Une armée qui forme des soldats qui tuent un enfant de 11 ans à 100 mètres de distance ne peut pas être prête pour une vraie guerre, sauf pour déposséder et expulser des civils palestiniens.

Le général de division de réserve Yitzhak Brik, ombudsman de l’armée israélienne, n’est pas prêt à reconnaître le véritable problème de l’armée israélienne et de ses soldats. Quel genre d’armée pouvons-nous avoir lorsque les soldats, les commandants et les juristes ont été formés – et formeront d’autres – à penser qu’il est légitime et naturel de tuer des manifestants civils non armés de l’autre côté de la clôture frontalière de la bande de Gaza et d’entrer par effraction, masqués et armés jusqu’aux dents, dans des logements gazaouis pleins d’enfants au milieu de la nuit ?

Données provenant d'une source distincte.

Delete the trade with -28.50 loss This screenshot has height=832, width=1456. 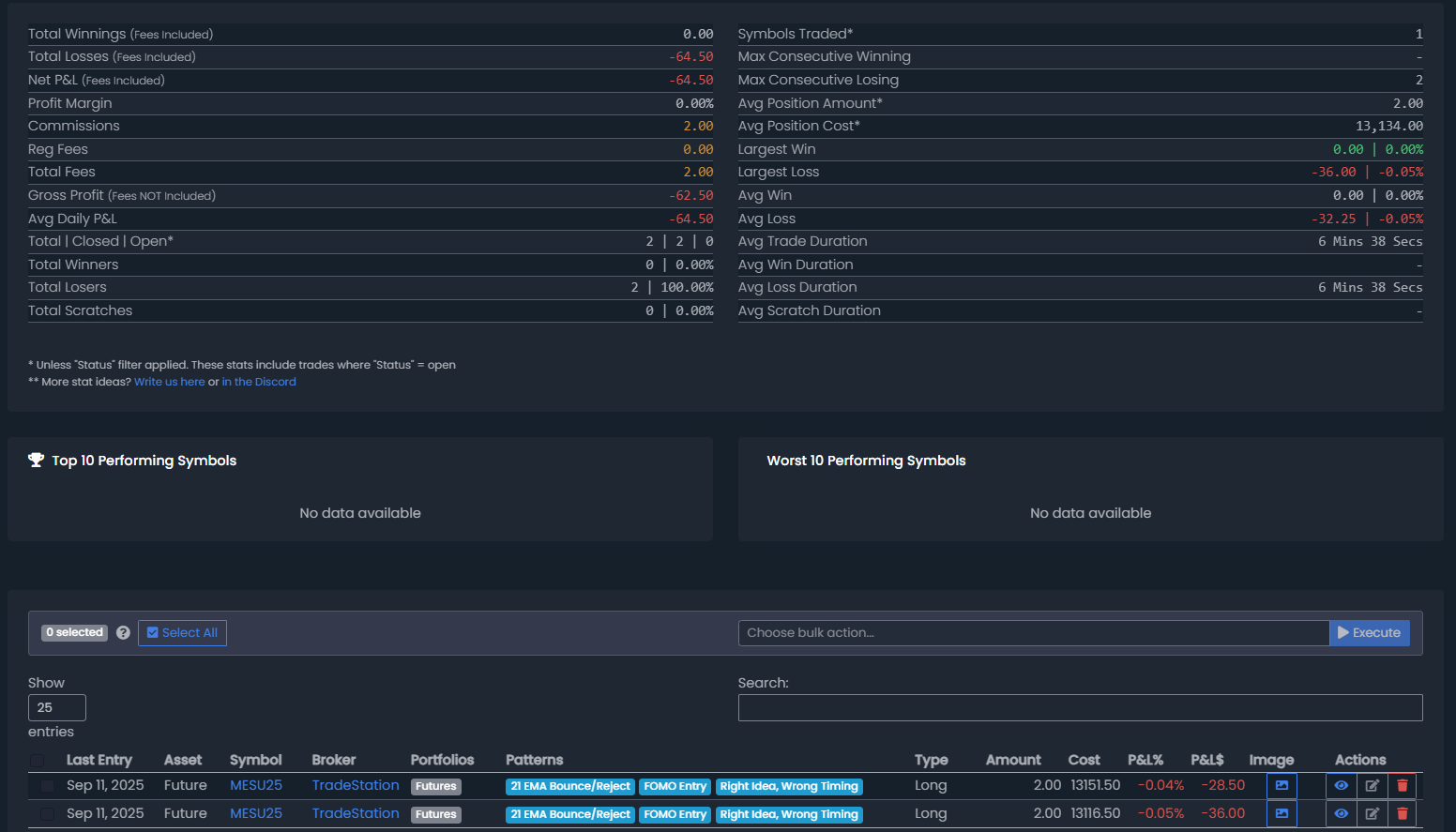[x=1402, y=786]
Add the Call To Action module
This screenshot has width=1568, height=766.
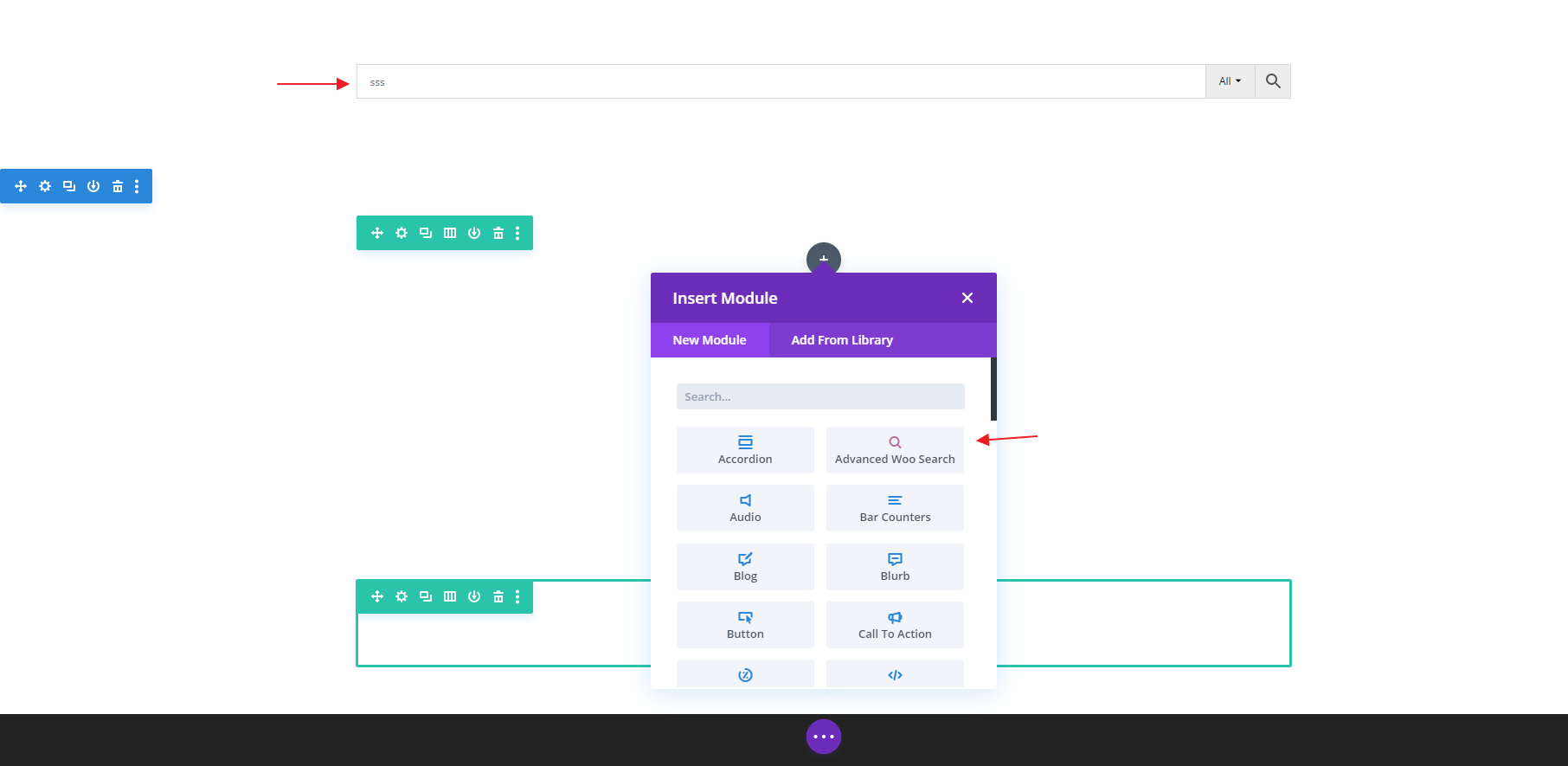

Ces soldats et ces commandants sont persuadés qu’ils méritent le titre honorifique de « soldat combattant » parce qu’ils bloquent des routes et chassent les gardiens de troupeaux sur ordre des colons juifs, blessent les agriculteurs sur leurs terres ou escortent les fonctionnaires de l’administration civile lorsqu’ils démolissent une citerne et une conduite d’eau. Pire encore, leurs parents et leurs enseignants, ravis, sont convaincus qu’ils sont dignes d’être appelés « soldats combattants ». Comment pouvons-nous imaginer que ces gens soient prêts à la guerre ?

Brik du reste se protège de manière confortable de toute critique, d’une surveillance externe à l’institution militaire et de toute réprimande. Brik se préoccupe avant tout d’armes à feu qui n’ont pas été bien nettoyées, des responsables soucieux du montant de leurs pensions ou de leur retraite anticipée. Cette protection lui est assurée par la multitude de numéros de téléphones portables et de moyens de communication similaires.

Voilà quels sont les « graves problèmes » qui suscitent l’intérêt des politiciens et des médias depuis six mois. Par contre, le fait que nos soldats – en tant que fidèles représentants du peuple d’Israël – soient formés pour servir de gardiens de prison, au besoin en recourant à une violence meurtrière contre 2 millions d’êtres humains (à Gaza), n’est pas considéré comme étant un « grave problème ». Pas plus le fait que nos soldats soient déployés pour garantir le succès des projets d’expulsion de leurs terres par des colons de Palestiniens.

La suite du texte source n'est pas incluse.